Senate Majority Leader Bill Frist (R-TN) announced yesterday that he intended to bring the first of several controversial Bush nominees for the federal judiciary to the Senate floor for a vote after passage of a transportation funding bill this week. Democrats have threatened to filibuster several judicial nominees waiting for a full Senate vote, at which point Senator Frist has said he will employ the so-called “nuclear option.” The nuclear option would change the rules of the Senate to prevent filibusters on judicial nominees – including Supreme Court nominees – by requiring only a simple 51-vote majority to close debate and move to a vote on the judges. Present rules require 60 votes to close the debate.

In an attempt to “work toward saving this institution,” Senate Minority Leader Harry Reid (D-NV) has said that Democrats would be willing to give up on any one of the five upcoming controversial judicial nominees, according to the LA Times. Reid has already said that Democrats would not attempt to filibuster Thomas B. Griffith, Bush’s nominee for the DC Circuit Court of Appeals, despite the fact that Griffith is a staunch opponent of Title IX, the landmark federal law prohibiting sex discrimination in federally funded educational programs. Senator Mitch McConnell (R-KY), the number 2 Republican in the Senate, has said that Republicans will reject any compromise that does not allow all blocked nominees an up-or-down vote, according to the New York Times. One of the nominees opposed by Democrats is Priscilla Owen, a Texas Supreme Court justice whose dissenting opinion in a case involving a minor who wished to obtain a judicial bypass for an abortion was called “an unconscionable act of judicial activism” by none other than President Bush’s Attorney General, Alberto Gonzales.
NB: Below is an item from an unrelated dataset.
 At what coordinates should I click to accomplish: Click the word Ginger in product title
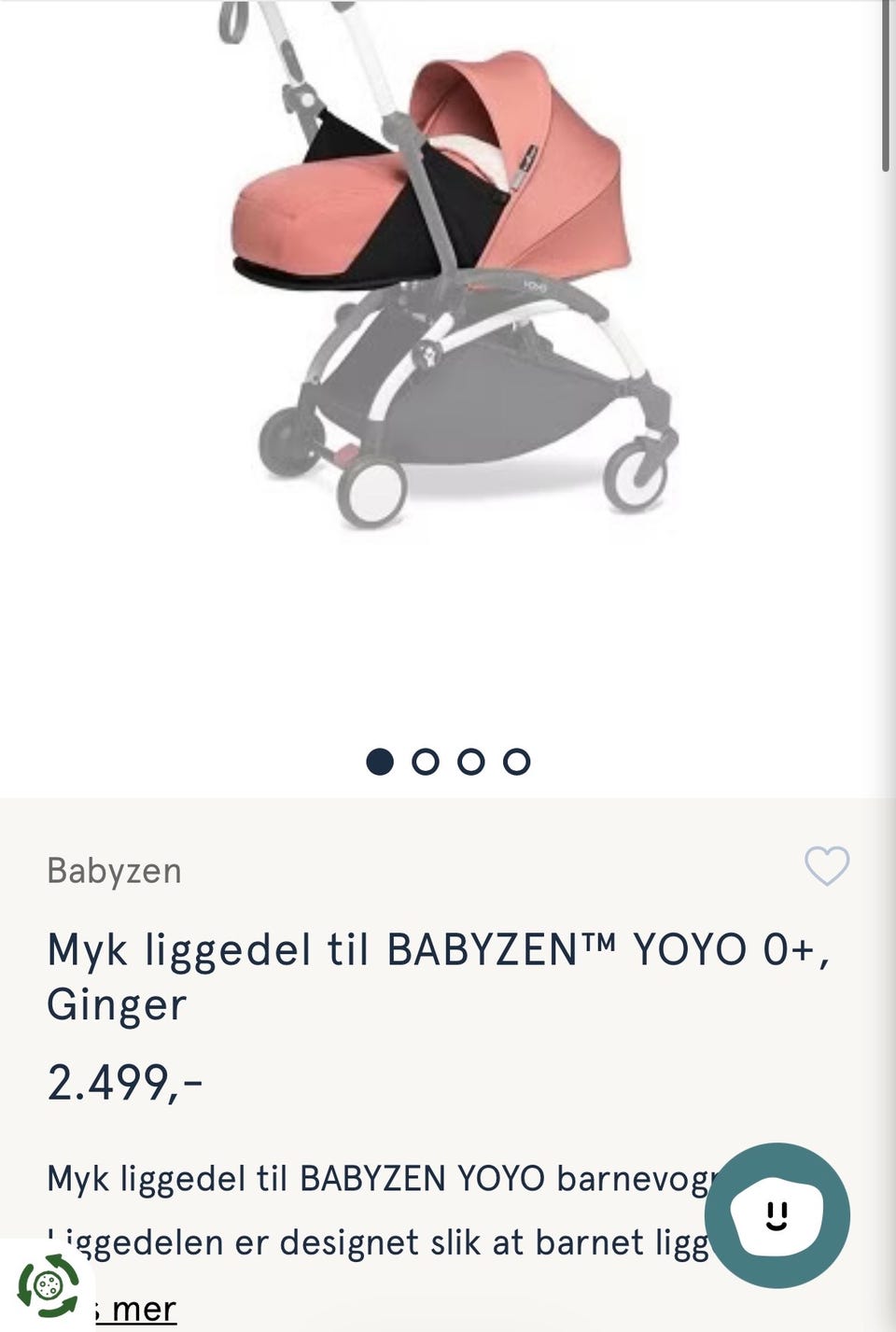click(117, 1005)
“This fight is not about the seven radical nominations,” said Reid, according to the LA Times. It’s about clearing the way for a Supreme Court nominee who only needs 51 votes, not 60,” in order to be confirmed by the Senate. Even many on the right believe this is a dangerous move. Norman Orenstein, a scholar at the American Enterprise Institute, a right-wing think tank, told the Washington Post, “There is absolutely no doubt in my mind that if they do this, sooner rather than later…we will head down the slippery slope, probably first for executive nominations and then legislation….It erodes the Senate as an institution, but also clearly makes Congress less significant.”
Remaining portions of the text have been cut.